--- INPUT DATA ---
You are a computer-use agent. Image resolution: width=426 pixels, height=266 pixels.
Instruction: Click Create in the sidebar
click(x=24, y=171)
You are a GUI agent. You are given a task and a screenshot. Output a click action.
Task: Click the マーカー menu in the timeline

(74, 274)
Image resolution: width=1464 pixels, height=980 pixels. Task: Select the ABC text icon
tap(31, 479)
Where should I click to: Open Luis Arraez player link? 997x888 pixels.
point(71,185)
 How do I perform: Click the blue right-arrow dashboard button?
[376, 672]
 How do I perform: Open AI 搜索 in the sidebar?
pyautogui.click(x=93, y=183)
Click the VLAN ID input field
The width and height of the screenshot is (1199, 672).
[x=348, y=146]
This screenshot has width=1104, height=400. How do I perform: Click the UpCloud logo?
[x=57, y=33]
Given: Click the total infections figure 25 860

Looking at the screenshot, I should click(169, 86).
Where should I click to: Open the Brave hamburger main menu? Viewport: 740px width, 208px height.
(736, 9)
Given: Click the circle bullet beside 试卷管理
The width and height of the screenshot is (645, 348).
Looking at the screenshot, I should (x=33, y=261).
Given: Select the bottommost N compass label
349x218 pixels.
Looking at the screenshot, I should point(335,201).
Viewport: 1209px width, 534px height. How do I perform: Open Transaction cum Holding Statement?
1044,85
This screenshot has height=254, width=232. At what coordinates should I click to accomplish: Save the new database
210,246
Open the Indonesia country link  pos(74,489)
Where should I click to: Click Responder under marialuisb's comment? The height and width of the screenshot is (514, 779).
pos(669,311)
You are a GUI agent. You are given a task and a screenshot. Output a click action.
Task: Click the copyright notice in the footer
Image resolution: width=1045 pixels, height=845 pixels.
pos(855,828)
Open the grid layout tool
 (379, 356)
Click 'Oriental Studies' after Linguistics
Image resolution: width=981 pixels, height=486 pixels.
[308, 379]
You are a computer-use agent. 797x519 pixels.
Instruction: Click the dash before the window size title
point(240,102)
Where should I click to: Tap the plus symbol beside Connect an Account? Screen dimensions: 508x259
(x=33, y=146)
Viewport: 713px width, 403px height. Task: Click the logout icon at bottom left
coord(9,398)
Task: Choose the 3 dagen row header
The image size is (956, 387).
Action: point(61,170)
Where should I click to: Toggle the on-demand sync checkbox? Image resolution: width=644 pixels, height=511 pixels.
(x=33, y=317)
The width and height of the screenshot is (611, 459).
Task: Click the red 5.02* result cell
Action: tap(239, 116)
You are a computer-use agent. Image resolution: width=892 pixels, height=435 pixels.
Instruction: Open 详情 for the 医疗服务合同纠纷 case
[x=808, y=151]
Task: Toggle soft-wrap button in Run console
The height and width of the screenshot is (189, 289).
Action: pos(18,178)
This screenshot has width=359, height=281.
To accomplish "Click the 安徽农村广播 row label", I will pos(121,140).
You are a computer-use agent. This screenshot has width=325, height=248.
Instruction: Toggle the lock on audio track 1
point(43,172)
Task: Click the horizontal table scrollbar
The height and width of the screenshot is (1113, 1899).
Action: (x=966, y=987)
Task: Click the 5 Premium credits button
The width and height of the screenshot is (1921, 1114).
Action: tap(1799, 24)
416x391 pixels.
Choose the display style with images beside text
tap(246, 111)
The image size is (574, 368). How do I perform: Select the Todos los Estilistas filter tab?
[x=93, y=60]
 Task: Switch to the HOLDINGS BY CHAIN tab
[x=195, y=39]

--- GIVEN PROBLEM ---
Could you turn every line of the records above into a JSON list of strings, one string per line, with blank lines left out?

--- RESULT OF THIS TASK ---
[
  "You are a computer-use agent. Image resolution: width=426 pixels, height=266 pixels.",
  "Instruction: Click Create in the sidebar",
  "click(x=24, y=171)",
  "You are a GUI agent. You are given a task and a screenshot. Output a click action.",
  "Task: Click the マーカー menu in the timeline",
  "(74, 274)",
  "Image resolution: width=1464 pixels, height=980 pixels. Task: Select the ABC text icon",
  "tap(31, 479)",
  "Where should I click to: Open Luis Arraez player link? 997x888 pixels.",
  "point(71,185)",
  " How do I perform: Click the blue right-arrow dashboard button?",
  "[376, 672]",
  " How do I perform: Open AI 搜索 in the sidebar?",
  "pyautogui.click(x=93, y=183)",
  "Click the VLAN ID input field",
  "The width and height of the screenshot is (1199, 672).",
  "[x=348, y=146]",
  "This screenshot has width=1104, height=400. How do I perform: Click the UpCloud logo?",
  "[x=57, y=33]",
  "Given: Click the total infections figure 25 860",
  "Looking at the screenshot, I should click(169, 86).",
  "Where should I click to: Open the Brave hamburger main menu? Viewport: 740px width, 208px height.",
  "(736, 9)",
  "Given: Click the circle bullet beside 试卷管理",
  "The width and height of the screenshot is (645, 348).",
  "Looking at the screenshot, I should (x=33, y=261).",
  "Given: Select the bottommost N compass label",
  "349x218 pixels.",
  "Looking at the screenshot, I should point(335,201).",
  "Viewport: 1209px width, 534px height. How do I perform: Open Transaction cum Holding Statement?",
  "1044,85",
  "This screenshot has height=254, width=232. At what coordinates should I click to accomplish: Save the new database",
  "210,246",
  "Open the Indonesia country link  pos(74,489)",
  "Where should I click to: Click Responder under marialuisb's comment? The height and width of the screenshot is (514, 779).",
  "pos(669,311)",
  "You are a GUI agent. You are given a task and a screenshot. Output a click action.",
  "Task: Click the copyright notice in the footer",
  "Image resolution: width=1045 pixels, height=845 pixels.",
  "pos(855,828)",
  "Open the grid layout tool",
  " (379, 356)",
  "Click 'Oriental Studies' after Linguistics",
  "Image resolution: width=981 pixels, height=486 pixels.",
  "[308, 379]",
  "You are a computer-use agent. 797x519 pixels.",
  "Instruction: Click the dash before the window size title",
  "point(240,102)",
  "Where should I click to: Tap the plus symbol beside Connect an Account? Screen dimensions: 508x259",
  "(x=33, y=146)",
  "Viewport: 713px width, 403px height. Task: Click the logout icon at bottom left",
  "coord(9,398)",
  "Task: Choose the 3 dagen row header",
  "The image size is (956, 387).",
  "Action: point(61,170)",
  "Where should I click to: Toggle the on-demand sync checkbox? Image resolution: width=644 pixels, height=511 pixels.",
  "(x=33, y=317)",
  "The width and height of the screenshot is (611, 459).",
  "Task: Click the red 5.02* result cell",
  "Action: tap(239, 116)",
  "You are a computer-use agent. Image resolution: width=892 pixels, height=435 pixels.",
  "Instruction: Open 详情 for the 医疗服务合同纠纷 case",
  "[x=808, y=151]",
  "Task: Toggle soft-wrap button in Run console",
  "The height and width of the screenshot is (189, 289).",
  "Action: pos(18,178)",
  "This screenshot has width=359, height=281.",
  "To accomplish \"Click the 安徽农村广播 row label\", I will pos(121,140).",
  "You are a computer-use agent. This screenshot has width=325, height=248.",
  "Instruction: Toggle the lock on audio track 1",
  "point(43,172)",
  "Task: Click the horizontal table scrollbar",
  "The height and width of the screenshot is (1113, 1899).",
  "Action: (x=966, y=987)",
  "Task: Click the 5 Premium credits button",
  "The width and height of the screenshot is (1921, 1114).",
  "Action: tap(1799, 24)",
  "416x391 pixels.",
  "Choose the display style with images beside text",
  "tap(246, 111)",
  "The image size is (574, 368). How do I perform: Select the Todos los Estilistas filter tab?",
  "[x=93, y=60]",
  " Task: Switch to the HOLDINGS BY CHAIN tab",
  "[x=195, y=39]"
]